Upgrading a Cloud instance
SOC2/CI-108
First, create the upgrade tracking issue. Following the instruction provided by the command below.
mi2 env create-tracking-issue -e prod $TARGET_VERSION
Option 1 - GitHub Action
An automated upgrade can be initiated via the Upgrade Instance GitHub action workflow.
A pull request will be created and link to the upgrade tracking issue automatically upon successful completion of the job run.
Option 2 - Batch automate upgrade
To upgrade a specific instance
export SLUG=company
export ENVIRONMENT=prod
export TARGET_VERSION=4.1.0
gh workflow run mi_upgrade.yml -f customer=$SLUG -f environment=$ENVIRONMENT -f target_src_version=$TARGET_VERSION
To upgrade all instances within an environment
Using mi2
you can generate commands to trigger automated upgrades for all instances:
for internal instances:
mi2 env workflow run -e prod -filter '.metadata.labels."instance-type" == "internal" and .spec.sourcegraphVersion != "'$TARGET_VERSION'"' -format text upgrade-instance
for production instances:
mi2 env workflow run -e prod -filter '.metadata.labels."instance-type" == "production" and .spec.sourcegraphVersion != "'$TARGET_VERSION'"' -format text upgrade-instance
for trial instances:
mi2 env workflow run -e prod -filter '.metadata.labels."instance-type" == "trial" and .spec.sourcegraphVersion != "'$TARGET_VERSION'"' -format text upgrade-instance
all instances
mi2 env workflow run -e prod -filter '.spec.sourcegraphVersion != "'$TARGET_VERSION'"' -format text upgrade-instance
This automated workflow will generate a pull request for each instance to represent the upgrade that:
- Links to full logs of the automated upgrade process (retained for 90 days)
- Embeds a summary of an automated full instance healthcheck (retained permanently)
- Links to the tracking issue associated with the upgrade
To review currently open PRs for successful instance upgrades using gh
:
# Sanity check to see that the PRs correspond to instances you have upgraded
gh pr list --label 'mi-upgrade'
# Save the list of PRs you are going to work with
gh pr list --label 'mi-upgrade' --json number --jq '.[].number' > upgrade-prs.txt
# Review the test plan of each PR (press 'q' to review the next one)
cat upgrade-prs.txt | xargs -n1 gh pr view
If an upgrade fails, follow the logs and figure out which step went wrong, then follow the manual upgrade to finish the upgrade.

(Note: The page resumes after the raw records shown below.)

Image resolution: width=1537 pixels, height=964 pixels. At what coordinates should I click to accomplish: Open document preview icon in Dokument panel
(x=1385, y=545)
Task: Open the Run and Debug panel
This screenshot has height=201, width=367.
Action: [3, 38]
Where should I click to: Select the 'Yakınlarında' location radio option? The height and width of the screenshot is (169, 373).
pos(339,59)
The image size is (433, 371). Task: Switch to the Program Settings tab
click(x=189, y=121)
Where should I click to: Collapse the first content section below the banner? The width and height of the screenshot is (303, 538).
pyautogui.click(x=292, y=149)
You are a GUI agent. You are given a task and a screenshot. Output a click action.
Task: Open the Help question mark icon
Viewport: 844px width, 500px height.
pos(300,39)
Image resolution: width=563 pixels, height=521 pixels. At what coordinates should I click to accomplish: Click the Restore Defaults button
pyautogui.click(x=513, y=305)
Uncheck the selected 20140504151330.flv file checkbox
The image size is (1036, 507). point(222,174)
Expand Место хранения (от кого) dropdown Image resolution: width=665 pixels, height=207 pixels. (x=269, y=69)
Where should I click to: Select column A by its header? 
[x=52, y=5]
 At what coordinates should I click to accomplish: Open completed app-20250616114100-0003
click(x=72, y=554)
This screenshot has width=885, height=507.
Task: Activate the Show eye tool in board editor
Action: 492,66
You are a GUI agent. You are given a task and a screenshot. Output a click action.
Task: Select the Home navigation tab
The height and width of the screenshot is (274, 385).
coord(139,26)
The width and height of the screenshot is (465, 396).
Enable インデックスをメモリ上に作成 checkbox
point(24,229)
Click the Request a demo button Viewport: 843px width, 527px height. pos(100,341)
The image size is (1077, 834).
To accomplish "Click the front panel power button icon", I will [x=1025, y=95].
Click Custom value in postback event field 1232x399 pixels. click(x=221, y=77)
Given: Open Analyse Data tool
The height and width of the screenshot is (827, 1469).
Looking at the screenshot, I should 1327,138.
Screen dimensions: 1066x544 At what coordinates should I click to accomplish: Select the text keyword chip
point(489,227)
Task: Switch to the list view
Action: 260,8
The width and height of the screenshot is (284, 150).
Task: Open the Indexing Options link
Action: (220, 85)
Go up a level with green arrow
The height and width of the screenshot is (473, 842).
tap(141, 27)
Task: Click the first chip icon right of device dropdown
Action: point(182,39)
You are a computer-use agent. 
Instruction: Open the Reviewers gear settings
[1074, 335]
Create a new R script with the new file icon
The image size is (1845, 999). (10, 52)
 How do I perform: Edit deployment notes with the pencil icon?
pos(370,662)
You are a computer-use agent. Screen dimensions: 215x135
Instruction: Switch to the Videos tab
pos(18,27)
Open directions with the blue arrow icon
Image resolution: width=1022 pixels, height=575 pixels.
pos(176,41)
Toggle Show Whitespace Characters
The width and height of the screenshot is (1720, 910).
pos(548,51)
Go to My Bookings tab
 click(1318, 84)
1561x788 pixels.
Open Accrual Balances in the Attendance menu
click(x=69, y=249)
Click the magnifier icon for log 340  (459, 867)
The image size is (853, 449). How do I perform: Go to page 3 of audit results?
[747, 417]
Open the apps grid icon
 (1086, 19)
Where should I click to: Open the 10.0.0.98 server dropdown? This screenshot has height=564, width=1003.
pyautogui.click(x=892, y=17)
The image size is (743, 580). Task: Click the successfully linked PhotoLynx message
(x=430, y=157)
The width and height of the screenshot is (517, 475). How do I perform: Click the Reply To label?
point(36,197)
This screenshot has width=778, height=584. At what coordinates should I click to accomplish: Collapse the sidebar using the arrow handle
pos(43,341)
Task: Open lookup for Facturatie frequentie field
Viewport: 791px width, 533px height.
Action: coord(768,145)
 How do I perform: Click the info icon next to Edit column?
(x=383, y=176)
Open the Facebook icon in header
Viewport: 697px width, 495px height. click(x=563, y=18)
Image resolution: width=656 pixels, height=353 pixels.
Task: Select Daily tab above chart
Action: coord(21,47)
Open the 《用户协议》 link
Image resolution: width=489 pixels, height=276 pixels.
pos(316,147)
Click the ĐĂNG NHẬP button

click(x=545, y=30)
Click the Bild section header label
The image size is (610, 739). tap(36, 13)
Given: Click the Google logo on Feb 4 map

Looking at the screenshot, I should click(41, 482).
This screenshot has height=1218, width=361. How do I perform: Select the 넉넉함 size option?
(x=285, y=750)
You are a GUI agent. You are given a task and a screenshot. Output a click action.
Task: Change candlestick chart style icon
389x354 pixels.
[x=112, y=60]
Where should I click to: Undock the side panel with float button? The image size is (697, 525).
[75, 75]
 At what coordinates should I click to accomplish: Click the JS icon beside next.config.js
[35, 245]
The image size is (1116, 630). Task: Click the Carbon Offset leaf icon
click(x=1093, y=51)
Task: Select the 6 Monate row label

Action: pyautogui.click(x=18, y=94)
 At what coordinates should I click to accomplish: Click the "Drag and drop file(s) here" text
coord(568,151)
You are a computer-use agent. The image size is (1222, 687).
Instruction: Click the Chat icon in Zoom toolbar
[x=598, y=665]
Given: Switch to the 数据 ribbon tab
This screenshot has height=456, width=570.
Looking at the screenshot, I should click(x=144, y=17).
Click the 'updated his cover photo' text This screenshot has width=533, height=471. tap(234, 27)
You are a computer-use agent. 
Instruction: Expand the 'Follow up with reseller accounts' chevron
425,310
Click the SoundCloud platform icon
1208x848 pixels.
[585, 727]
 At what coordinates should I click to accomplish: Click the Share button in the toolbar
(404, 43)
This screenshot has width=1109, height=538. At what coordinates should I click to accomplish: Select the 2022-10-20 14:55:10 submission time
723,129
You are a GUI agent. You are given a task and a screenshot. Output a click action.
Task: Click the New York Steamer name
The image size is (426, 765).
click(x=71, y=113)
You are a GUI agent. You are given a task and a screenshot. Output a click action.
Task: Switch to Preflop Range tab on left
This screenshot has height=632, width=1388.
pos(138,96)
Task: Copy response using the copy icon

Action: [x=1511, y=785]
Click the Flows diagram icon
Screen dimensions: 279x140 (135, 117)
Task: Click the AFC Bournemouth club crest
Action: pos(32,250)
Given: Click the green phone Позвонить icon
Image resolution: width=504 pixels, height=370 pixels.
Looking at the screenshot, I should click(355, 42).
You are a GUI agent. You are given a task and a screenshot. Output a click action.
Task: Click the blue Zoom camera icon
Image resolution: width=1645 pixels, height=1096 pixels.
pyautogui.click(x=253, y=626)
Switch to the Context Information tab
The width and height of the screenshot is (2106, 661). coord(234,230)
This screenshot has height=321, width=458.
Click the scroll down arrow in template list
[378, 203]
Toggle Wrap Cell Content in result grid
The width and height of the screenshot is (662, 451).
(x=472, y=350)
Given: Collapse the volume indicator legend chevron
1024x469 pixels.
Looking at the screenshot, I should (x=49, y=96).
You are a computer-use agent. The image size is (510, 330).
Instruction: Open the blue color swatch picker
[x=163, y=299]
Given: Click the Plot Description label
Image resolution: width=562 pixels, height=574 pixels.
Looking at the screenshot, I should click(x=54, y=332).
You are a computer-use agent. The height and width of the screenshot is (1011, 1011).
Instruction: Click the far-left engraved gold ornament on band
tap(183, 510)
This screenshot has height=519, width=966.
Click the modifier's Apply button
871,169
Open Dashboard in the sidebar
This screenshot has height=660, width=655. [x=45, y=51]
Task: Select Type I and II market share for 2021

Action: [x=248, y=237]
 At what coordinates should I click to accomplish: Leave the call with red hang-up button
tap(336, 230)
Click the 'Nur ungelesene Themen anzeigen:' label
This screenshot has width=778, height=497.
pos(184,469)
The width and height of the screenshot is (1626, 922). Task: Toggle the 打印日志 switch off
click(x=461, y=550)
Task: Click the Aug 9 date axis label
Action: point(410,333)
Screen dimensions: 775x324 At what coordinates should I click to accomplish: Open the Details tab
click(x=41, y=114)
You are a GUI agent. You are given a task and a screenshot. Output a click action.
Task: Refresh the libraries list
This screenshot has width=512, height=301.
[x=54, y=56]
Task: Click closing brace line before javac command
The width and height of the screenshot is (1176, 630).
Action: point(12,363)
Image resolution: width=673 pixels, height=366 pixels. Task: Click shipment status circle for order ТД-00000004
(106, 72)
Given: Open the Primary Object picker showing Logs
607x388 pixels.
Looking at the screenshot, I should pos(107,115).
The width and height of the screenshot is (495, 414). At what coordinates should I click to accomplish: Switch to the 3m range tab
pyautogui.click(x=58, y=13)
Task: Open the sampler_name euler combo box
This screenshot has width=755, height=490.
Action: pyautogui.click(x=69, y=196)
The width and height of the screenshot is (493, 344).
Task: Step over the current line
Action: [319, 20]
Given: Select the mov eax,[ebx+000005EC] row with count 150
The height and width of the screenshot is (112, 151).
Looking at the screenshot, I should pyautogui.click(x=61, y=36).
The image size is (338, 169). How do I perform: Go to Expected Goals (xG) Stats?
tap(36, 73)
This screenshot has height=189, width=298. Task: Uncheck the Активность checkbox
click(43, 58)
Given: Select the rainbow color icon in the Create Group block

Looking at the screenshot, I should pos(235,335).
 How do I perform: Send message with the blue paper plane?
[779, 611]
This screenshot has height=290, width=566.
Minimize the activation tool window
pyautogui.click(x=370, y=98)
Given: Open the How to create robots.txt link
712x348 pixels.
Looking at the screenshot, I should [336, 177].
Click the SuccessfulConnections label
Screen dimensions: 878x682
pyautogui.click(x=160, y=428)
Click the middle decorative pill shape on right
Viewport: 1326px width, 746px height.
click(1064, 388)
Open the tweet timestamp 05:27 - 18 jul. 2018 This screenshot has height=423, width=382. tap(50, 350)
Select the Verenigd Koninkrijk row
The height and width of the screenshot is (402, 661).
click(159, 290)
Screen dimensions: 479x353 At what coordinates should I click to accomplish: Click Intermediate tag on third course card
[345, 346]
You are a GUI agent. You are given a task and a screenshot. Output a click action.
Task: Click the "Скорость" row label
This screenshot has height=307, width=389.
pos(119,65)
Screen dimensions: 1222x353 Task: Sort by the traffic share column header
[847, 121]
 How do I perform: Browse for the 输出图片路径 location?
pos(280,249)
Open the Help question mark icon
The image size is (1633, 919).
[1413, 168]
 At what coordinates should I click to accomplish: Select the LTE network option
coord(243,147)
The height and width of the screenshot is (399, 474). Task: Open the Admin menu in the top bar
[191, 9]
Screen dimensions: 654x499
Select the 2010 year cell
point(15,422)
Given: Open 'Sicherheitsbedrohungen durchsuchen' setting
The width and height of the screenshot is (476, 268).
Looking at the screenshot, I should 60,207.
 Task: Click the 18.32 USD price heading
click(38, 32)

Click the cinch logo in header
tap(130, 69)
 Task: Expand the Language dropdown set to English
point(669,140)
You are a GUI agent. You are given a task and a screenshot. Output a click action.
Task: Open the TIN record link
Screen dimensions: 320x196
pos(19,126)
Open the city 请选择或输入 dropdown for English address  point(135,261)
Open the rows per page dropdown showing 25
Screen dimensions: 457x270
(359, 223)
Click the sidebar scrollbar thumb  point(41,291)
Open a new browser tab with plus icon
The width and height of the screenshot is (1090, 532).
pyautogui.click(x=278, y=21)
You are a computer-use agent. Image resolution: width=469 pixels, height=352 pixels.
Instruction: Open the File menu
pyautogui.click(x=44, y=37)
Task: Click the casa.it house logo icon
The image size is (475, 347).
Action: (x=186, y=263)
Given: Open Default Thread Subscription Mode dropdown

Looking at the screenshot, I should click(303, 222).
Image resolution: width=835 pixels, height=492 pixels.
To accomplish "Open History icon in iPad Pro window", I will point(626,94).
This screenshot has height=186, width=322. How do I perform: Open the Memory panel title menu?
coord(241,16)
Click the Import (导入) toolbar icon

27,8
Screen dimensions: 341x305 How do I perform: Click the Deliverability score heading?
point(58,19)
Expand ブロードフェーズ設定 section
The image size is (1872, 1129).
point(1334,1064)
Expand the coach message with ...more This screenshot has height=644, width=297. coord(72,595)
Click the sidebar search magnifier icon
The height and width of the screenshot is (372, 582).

If all is well, approve and merge each instance upgrade:
# Approve each PR
cat upgrade-prs.txt | xargs -n1 gh pr review --approve
# Merge each PR
cat upgrade-prs.txt | xargs -n1 gh pr merge --squash
Finally, update the tracking issue.
Option 3 - Manual upgrade
Prereq
Follow https://github.com/sourcegraph/controller#installation to install mi2
Set environment variables
Sharing
TF_TOKEN_app_terraform_io
is only temporary, this is expected to change in the future.
TARGET_VERSION
could be one of, release version, release candidate version, orlatest
. Whenlatest
is provided,mi2
will automatically figure out the latest main branch tag and persist it inconfig.yaml
Bash
export SLUG=company
export ENVIRONMENT=dev
export TF_TOKEN_app_terraform_io=$(gcloud secrets versions access latest --project=sourcegraph-secrets --secret=TFC_TEAM_TOKEN)
export TARGET_VERSION=4.1.0
Fish
set -x SLUG company
set -x ENVIRONMENT dev
set -x TF_TOKEN_app_terraform_io (gcloud secrets versions access latest --project=sourcegraph-secrets --secret=TFC_TEAM_TOKEN)
set -x TARGET_VERSION 4.1.0
Check out a new branch
git checkout -b $SLUG/upgrade-instance
All commands below are executed under the instance root and use auto inference to locate the instance, hence -e
and -slug
flags are omitted.
export INSTANCE_ID=$(mi2 instance get -e $ENVIRONMENT --slug $SLUG | jq -r '.metadata.name')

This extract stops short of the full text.